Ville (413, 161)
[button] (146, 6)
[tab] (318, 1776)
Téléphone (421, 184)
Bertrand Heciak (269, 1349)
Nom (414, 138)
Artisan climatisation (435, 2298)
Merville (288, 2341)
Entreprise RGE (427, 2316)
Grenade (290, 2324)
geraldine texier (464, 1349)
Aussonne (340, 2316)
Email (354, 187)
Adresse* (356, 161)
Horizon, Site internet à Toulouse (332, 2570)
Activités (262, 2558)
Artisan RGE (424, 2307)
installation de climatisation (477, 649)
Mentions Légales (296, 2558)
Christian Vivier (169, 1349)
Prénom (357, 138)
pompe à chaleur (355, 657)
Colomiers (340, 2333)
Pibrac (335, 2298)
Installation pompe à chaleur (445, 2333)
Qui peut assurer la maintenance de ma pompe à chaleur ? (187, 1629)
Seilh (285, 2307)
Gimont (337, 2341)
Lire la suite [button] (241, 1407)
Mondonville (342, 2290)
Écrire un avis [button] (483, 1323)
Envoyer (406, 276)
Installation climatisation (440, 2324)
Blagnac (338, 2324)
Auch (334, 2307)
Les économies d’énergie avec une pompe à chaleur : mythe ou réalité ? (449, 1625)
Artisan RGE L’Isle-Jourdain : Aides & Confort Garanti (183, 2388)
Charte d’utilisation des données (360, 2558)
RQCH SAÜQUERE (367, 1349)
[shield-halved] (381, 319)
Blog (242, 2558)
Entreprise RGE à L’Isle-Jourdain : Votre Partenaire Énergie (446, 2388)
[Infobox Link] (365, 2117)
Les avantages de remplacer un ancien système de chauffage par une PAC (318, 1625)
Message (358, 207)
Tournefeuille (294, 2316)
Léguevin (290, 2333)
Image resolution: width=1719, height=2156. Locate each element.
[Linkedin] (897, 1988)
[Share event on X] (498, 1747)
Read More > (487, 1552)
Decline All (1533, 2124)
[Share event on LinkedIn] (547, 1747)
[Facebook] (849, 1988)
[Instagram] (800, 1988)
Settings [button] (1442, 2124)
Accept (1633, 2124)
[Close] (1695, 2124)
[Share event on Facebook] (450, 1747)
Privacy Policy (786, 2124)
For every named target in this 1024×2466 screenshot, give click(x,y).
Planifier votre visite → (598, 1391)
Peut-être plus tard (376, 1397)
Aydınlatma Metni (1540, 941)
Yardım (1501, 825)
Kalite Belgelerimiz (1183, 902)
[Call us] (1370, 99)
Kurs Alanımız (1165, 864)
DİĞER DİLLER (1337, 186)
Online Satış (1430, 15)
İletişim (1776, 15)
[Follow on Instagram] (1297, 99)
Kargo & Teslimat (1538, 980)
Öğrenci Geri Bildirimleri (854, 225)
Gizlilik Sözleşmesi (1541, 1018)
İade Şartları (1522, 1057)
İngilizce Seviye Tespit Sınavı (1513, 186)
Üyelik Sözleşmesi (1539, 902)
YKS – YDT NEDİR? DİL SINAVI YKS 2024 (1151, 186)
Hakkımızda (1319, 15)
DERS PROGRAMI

■ Task goal
Each line of the records, from the opening one through the line holding "Adresse* (356, 161)", should be restated word for word, with nothing else in the answer.

■ Exercise answer
Ville (413, 161)
[button] (146, 6)
[tab] (318, 1776)
Téléphone (421, 184)
Bertrand Heciak (269, 1349)
Nom (414, 138)
Artisan climatisation (435, 2298)
Merville (288, 2341)
Entreprise RGE (427, 2316)
Grenade (290, 2324)
geraldine texier (464, 1349)
Aussonne (340, 2316)
Email (354, 187)
Adresse* (356, 161)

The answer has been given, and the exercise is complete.